# Start of Material provided

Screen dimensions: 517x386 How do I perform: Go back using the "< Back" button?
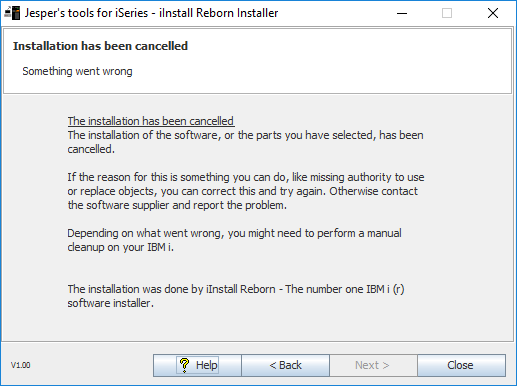point(285,365)

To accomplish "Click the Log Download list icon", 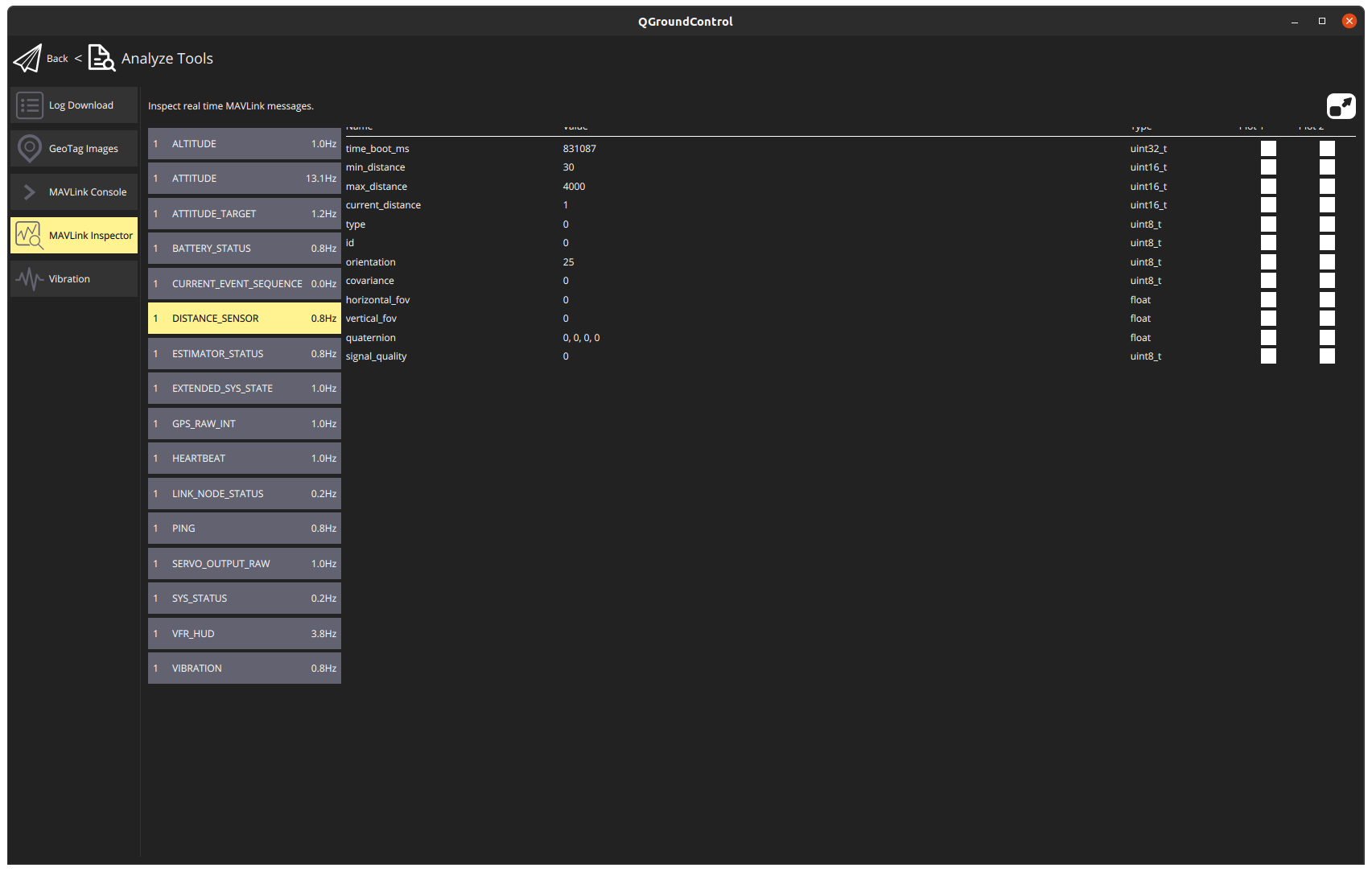I will (29, 105).
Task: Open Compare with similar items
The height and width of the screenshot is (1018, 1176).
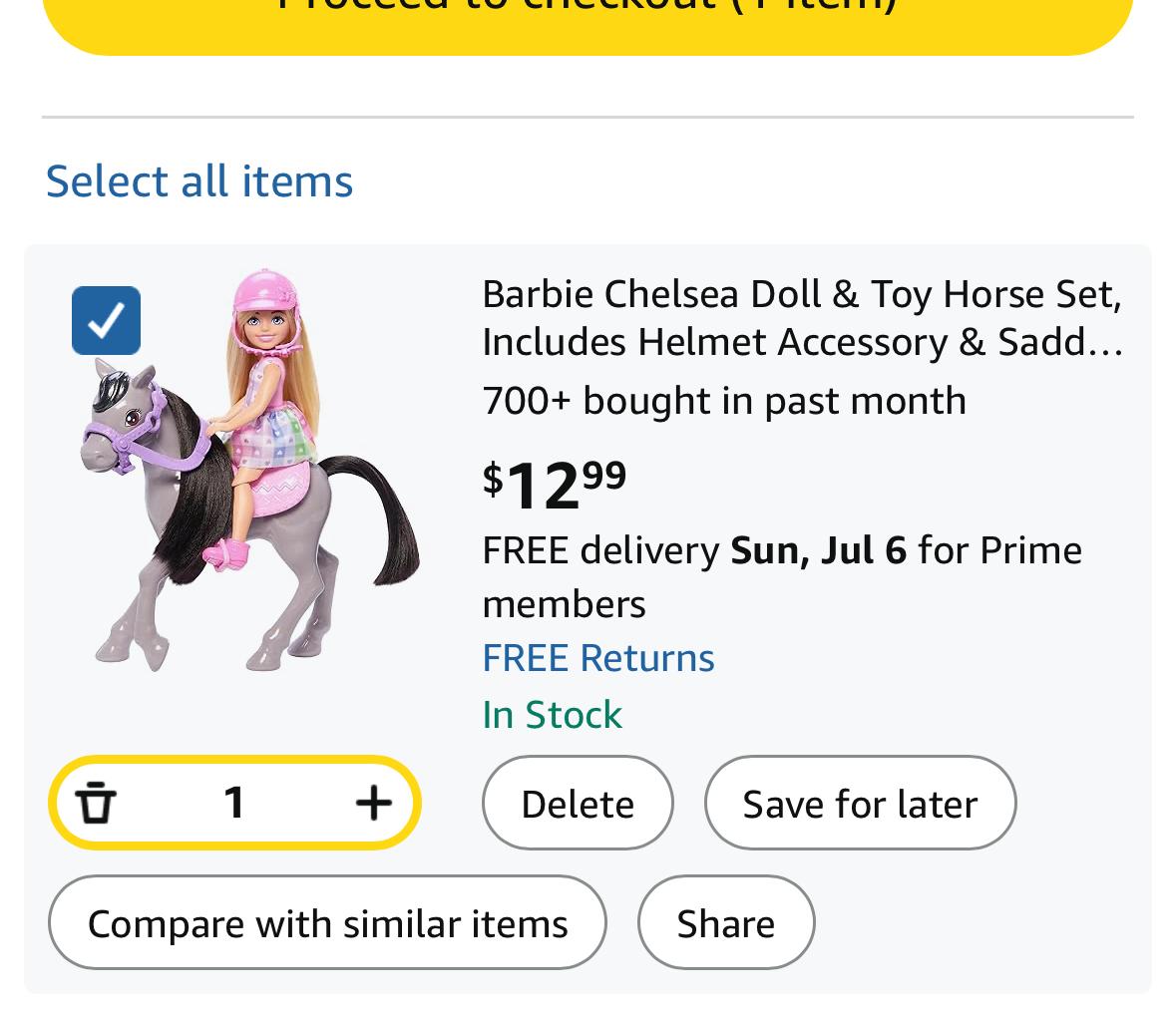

# End of Material provided

> **What to work on**: Rewrite the data from the line with "Task: Open Compare with similar items" through the end, replacing "similar items" with "related items" and leaving everything else unchanged. Omit the pictures from your answer.

> **Solved problem**:
Task: Open Compare with related items
The height and width of the screenshot is (1018, 1176).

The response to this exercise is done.